Prime Minister Imran Khan’s beginning is impressive. He ticked all the right boxes on the economy, institution-building, justice and local government in his first speech.
PM Khan is now primarily dependent upon the public sector (and the bureaucracy in it) to deliver his agenda. Since the public sector essentially is a product of 18th-century colonial design (and capacity), many of us who have spent years on making the public sector work are beginning to really worry about whether the new government really understands the enormous delivery challenge at hand. The government will have to come up with additional institutional mechanisms to make things work at a rapid pace.
Hassan Khawar rightly wrote last week that “Pakistan is a country with [the] brightest civil servants and [the] weakest governance”. The collective capacity of civil servants may not necessarily result in collective organisational capability. The case of the Pakistani bureaucracy is exactly that. You have a few of the brightest minds working as secretaries, the majority of whom (and this includes additional and joint secretary level positions too) are well spoken, policy literate, workaholics who are too busy in managing day-to-day government priorities. However, they neither have time nor are expected from their chief secretaries to strategically manage their departments.

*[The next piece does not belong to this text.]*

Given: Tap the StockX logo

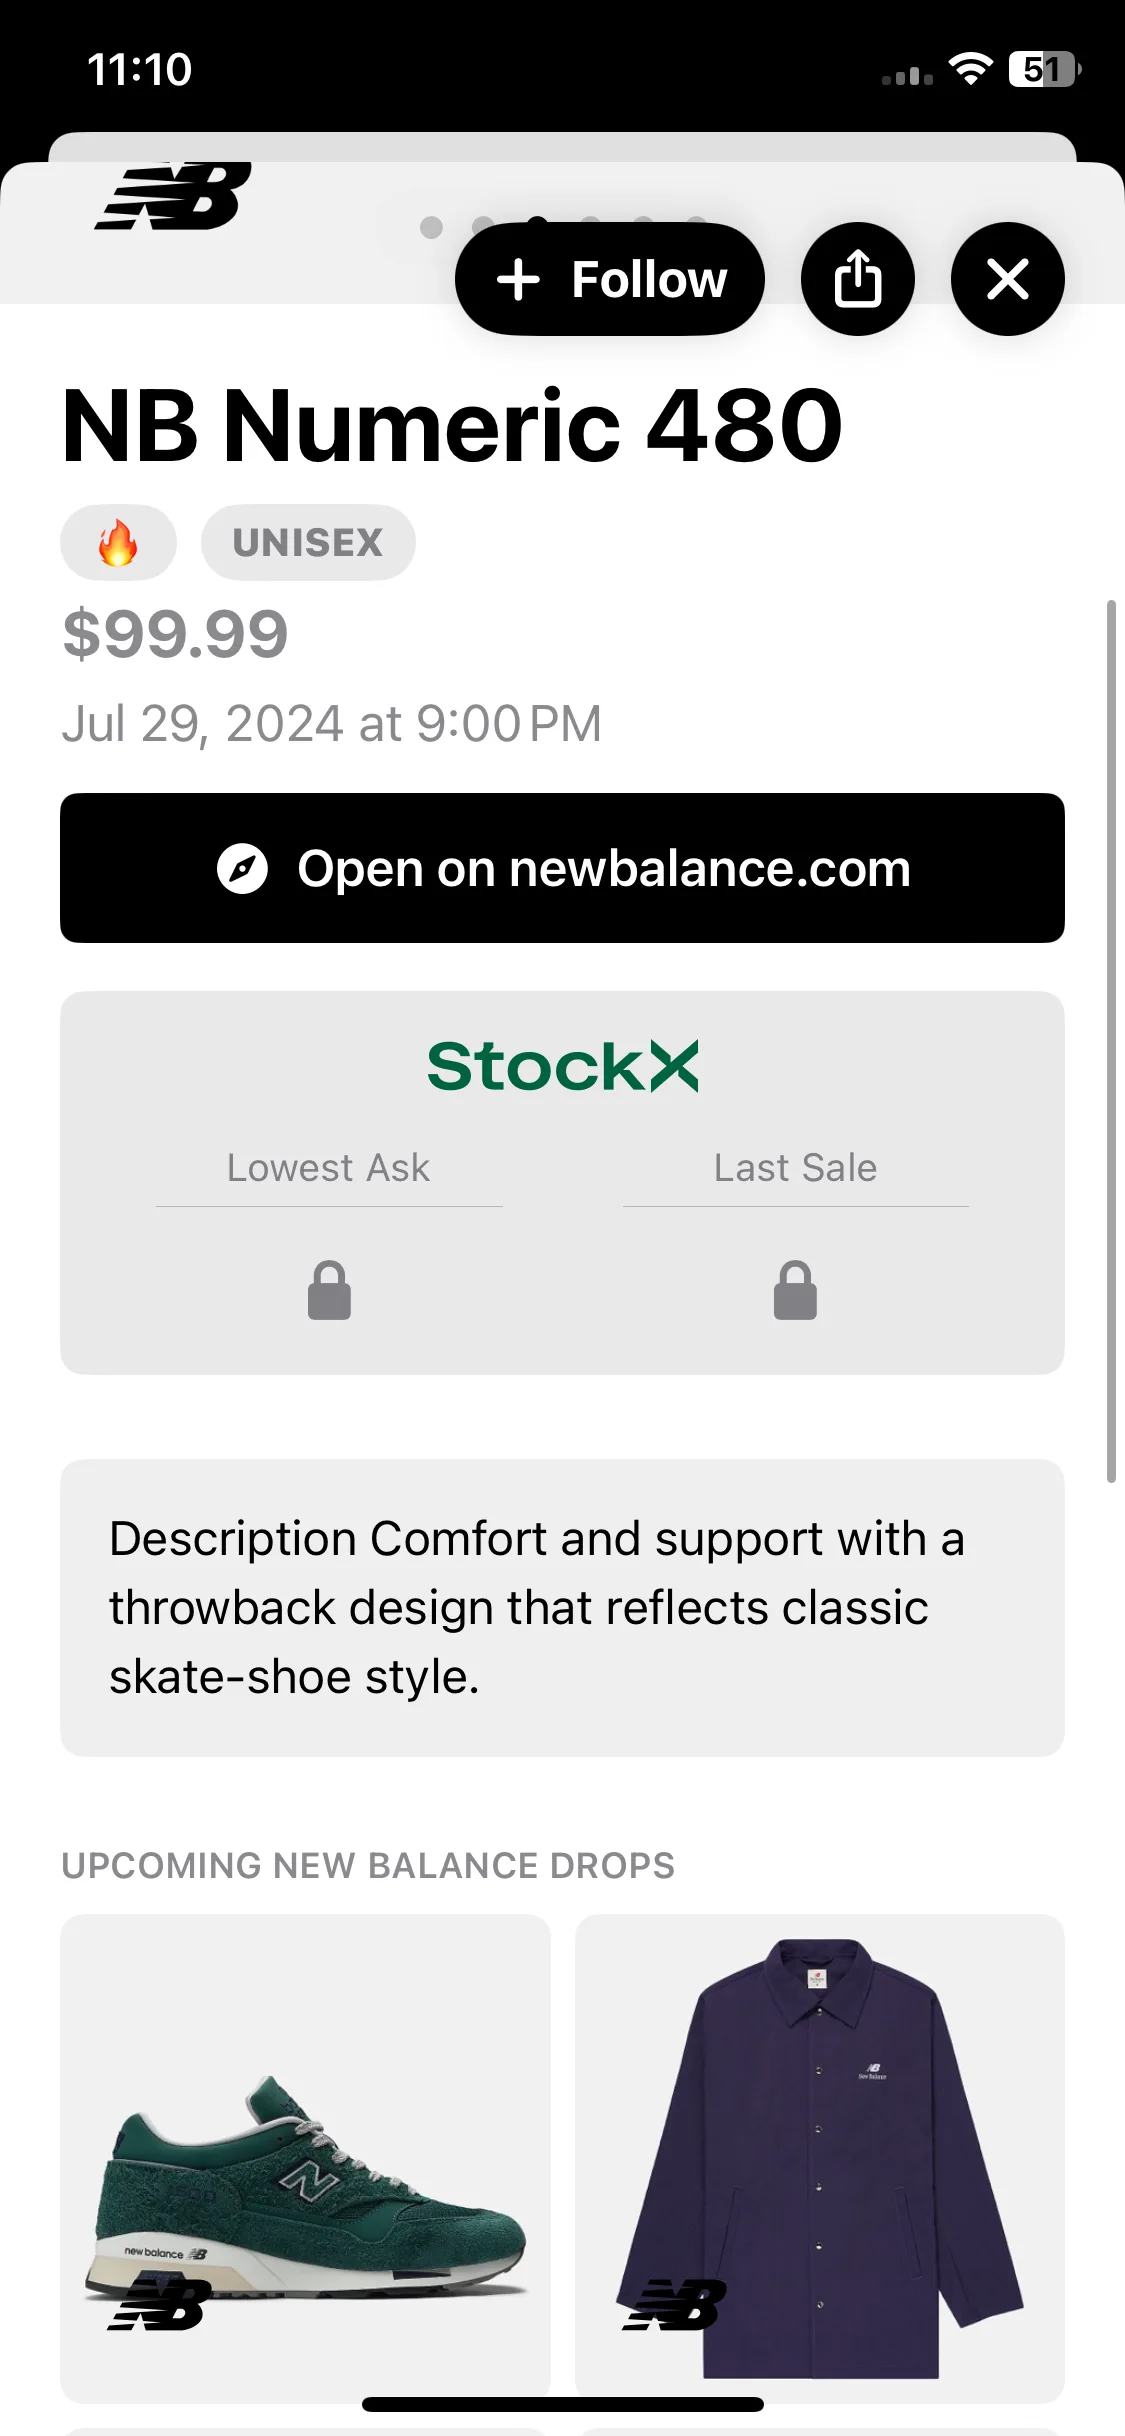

Unfortunately, in many cases, efforts towards rapid human development, institutional reforms or improving ways of working in terms of ensuring transparency, innovation or rapid performance are often found to be not very high on the priority list of very classical Pakistani bureaucrats. We do find exemplary change leaders who try to attempt new and positive things in the public sector (for eg: Zubair Bhatti trying technology in Jhang’s districts and later expanding the model at the Punjab level, or Ali Jan attempting vaccination improvement across the province or Jabbar Shaheen or Imran Sikandar really embracing the data-led accountability model in education in Punjab) but in most cases these reforms prove to be the exception. Such efforts are usually never a government-wide phenomenon aiming to improve the system, and so they can easily wither away after a while.
Sector-specific reforms are often pushed by projects and can deliver a few islands of excellence here and there. Long-lasting design changes in Pakistan’s official machine will only come through ambitious and sustained bureaucratic reform with clear changes in incentives, performance accountability and a system of merit-based recruitment with protected tenures.
Learning from what has been achieved already can be a good starting point for the PM Office. It is fashionable to say that all previous reforms in Pakistan have failed. That is not true. The appreciation of new concepts in top bureaucracy such as protected budgets, introducing a data-based decision-making regime and using the technical assistance available from donors as per government’s own design needs are all relatively recently acquired capacities, all of them a result of the government’s conscious efforts to send officers to international degree programmes in America and the UK.
I have seen one recent Harvard-trained Pakistani officer learning the art of managing debts at the sub-national government level at the IMF. Getting our best men and women to represent Pakistan with their various international counterparts or making them attend meetings to design local reforms informed by global practices can bring major changes in the way we manage our policy and development.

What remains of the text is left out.